Por isso, estas sentenças complexas são funções de verdade e podem ser denominadas verofuncionais , ou

seja, o valor de verdade da complexa é uma função dos valores de verdade das constituintes: para cada valor

de verdade das constituintes, tem-se um e somente um valor de verdade da composta. Isso terá consequências

importantes que serão desenvolvidas pela história da lógica posterior a Frege.

O PRINCÍPIO DA EXTENSIONALIDADE E O CÁLCULO LÓGICO.

A primeira delas é poder calcular , com o mesmo rigor e necessidade do cálculo matemático, o valor de

verdade das complexas a partir dos valores de verdade das constituintes. Na medida em que não estão

envolvidos valores numéricos ou quantitativos, mas apenas valores lógicos, a saber, o verdadeiro e o falso,

este cálculo é denominado cálculo lógico.

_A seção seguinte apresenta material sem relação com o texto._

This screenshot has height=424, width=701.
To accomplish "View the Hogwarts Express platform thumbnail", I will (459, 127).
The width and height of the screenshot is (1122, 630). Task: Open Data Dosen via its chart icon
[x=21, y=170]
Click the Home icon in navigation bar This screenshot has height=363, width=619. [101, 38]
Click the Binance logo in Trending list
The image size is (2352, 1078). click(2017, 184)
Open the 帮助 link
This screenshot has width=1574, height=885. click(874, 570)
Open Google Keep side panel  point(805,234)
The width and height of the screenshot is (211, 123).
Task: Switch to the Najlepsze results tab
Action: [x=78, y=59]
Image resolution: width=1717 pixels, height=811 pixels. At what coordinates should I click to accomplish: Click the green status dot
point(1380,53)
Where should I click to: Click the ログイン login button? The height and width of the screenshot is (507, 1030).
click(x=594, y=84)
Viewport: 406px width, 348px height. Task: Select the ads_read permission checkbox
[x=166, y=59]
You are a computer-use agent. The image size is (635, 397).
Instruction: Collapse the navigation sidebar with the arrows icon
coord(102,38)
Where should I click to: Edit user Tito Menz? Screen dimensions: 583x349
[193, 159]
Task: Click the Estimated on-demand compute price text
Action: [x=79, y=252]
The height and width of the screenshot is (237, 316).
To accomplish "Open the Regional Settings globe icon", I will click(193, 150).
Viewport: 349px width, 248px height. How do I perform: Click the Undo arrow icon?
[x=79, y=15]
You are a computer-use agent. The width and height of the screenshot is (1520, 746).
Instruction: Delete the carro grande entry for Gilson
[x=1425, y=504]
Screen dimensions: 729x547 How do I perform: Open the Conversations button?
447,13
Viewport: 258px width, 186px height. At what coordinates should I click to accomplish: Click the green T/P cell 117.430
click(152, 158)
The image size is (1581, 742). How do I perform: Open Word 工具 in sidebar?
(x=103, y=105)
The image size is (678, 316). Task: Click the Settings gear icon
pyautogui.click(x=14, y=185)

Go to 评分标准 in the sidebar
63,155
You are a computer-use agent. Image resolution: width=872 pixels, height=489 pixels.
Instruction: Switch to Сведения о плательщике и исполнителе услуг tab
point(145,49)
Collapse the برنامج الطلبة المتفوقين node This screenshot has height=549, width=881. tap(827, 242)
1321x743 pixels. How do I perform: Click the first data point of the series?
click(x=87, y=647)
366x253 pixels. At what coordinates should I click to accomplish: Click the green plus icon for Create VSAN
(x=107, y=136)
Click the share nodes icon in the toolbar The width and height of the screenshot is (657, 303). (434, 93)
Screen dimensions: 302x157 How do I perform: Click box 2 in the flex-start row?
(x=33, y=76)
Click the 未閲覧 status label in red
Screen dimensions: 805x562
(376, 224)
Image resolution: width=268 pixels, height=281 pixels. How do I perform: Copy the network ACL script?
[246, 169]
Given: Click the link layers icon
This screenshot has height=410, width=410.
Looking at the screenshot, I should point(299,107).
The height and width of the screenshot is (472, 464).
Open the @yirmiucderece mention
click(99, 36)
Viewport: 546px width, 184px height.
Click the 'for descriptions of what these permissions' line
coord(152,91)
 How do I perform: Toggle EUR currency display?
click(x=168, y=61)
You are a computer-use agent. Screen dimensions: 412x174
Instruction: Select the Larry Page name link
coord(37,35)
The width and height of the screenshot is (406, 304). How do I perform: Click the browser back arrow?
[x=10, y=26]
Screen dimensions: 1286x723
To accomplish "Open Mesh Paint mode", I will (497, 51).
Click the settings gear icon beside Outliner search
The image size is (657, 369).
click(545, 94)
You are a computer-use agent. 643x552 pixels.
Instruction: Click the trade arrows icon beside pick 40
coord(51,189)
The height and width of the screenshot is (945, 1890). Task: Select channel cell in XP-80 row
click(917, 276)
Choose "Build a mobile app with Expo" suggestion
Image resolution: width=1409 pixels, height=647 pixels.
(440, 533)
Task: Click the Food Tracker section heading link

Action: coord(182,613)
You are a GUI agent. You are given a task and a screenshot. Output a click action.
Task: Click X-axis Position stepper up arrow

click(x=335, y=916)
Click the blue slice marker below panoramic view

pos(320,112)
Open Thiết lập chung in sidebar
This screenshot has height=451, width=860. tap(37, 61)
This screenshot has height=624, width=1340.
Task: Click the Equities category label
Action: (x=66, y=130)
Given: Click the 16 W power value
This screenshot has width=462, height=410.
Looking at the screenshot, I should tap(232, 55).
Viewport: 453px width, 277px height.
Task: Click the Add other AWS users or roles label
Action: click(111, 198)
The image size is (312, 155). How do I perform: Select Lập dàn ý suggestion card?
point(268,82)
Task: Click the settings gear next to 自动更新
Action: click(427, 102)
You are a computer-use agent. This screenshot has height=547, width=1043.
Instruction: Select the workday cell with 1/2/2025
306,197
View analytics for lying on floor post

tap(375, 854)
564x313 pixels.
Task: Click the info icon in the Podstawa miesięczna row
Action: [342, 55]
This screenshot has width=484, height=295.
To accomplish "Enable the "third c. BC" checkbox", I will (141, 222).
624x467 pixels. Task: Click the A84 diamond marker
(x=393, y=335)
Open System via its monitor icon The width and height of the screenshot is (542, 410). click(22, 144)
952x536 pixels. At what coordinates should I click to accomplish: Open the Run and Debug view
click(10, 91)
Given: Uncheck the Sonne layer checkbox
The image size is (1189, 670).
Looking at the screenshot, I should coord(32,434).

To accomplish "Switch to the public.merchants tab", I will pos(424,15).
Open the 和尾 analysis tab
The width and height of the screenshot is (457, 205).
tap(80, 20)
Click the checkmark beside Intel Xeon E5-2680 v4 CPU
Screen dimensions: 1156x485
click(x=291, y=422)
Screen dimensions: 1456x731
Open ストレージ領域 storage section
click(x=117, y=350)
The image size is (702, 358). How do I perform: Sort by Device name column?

É esse cálculo que está presente , por exemplo, nas chamadas tabelas de verdade, como as que Wittgenstein

apresenta no Tractatus. No cálculo lógico, como vimos acima, excluímos de nossa consideração a intensão

das sentenças, ou seja, o pensamento ou sentido que elas expressam e é como se o sentido fosse colocado

entre parênteses; consideramos apenas a extensão das sentenças , ou seja, a referência ou valor de verdade

delas.

Assim , duas sentenças podem diferir em intensão (expressam sentidos ou pensamentos diferentes) e , no

entanto, ter a mesma extensão (ou seja, o mesmo valor de verdade) e são denominadas assim coextensionais

ou corrreferenciais.

Dessa forma, o cálculo lógico encontra seu fundamento no princípio de extensionalidade, formulado por

Russel e Whitehead nos Principia Mathematica : o valor de verdade da sentença complexa é exclusivamente

função dos valores de verdade das sentenças constituintes.